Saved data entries
· · ·

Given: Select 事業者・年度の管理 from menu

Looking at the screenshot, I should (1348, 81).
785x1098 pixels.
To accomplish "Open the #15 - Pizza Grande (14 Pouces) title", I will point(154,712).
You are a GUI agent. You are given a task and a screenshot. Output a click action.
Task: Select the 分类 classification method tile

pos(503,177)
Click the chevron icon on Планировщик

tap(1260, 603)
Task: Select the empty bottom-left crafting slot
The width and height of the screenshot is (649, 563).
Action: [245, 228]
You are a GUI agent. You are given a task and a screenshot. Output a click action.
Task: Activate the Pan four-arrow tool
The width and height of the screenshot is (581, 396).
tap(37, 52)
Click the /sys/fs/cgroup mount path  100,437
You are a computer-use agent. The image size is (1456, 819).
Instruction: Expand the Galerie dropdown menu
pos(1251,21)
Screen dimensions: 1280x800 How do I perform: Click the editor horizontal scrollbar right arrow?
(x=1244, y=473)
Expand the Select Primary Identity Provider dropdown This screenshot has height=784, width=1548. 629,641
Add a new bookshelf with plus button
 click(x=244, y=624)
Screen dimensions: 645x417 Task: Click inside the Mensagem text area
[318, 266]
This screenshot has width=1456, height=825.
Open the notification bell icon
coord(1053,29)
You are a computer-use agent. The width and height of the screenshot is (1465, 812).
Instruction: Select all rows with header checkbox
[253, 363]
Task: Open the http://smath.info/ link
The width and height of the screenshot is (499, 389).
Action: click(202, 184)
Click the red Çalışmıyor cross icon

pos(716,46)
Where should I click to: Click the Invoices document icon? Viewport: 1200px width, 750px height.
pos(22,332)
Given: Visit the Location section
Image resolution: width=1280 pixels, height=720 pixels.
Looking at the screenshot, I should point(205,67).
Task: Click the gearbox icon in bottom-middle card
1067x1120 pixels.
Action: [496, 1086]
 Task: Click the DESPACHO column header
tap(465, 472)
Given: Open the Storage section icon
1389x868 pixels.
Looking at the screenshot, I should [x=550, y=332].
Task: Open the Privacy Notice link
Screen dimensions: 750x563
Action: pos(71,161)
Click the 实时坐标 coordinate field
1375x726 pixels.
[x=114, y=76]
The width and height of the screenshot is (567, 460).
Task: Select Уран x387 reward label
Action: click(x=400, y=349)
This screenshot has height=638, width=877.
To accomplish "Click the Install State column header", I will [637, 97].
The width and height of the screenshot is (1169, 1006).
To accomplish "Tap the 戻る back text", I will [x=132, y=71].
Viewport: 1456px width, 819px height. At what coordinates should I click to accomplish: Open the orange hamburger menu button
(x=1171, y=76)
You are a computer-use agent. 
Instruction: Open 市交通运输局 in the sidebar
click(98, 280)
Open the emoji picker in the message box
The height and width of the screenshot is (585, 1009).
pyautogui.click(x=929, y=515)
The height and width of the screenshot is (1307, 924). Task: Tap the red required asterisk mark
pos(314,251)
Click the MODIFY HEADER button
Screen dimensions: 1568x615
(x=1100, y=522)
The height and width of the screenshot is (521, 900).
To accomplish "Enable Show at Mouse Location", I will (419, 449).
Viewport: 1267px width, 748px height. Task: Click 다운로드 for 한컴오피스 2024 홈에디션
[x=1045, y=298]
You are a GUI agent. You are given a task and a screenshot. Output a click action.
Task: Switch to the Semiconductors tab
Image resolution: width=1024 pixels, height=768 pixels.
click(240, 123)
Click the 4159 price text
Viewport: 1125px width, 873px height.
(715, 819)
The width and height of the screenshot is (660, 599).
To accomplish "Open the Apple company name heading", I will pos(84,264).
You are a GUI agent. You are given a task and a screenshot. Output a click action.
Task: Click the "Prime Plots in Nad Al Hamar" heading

· · ·

_What you need to do:_ Go through the records and show every line with the string "Location" in it.

_Exercise result:_
Given: Visit the Location section
To accomplish "Enable Show at Mouse Location", I will (419, 449).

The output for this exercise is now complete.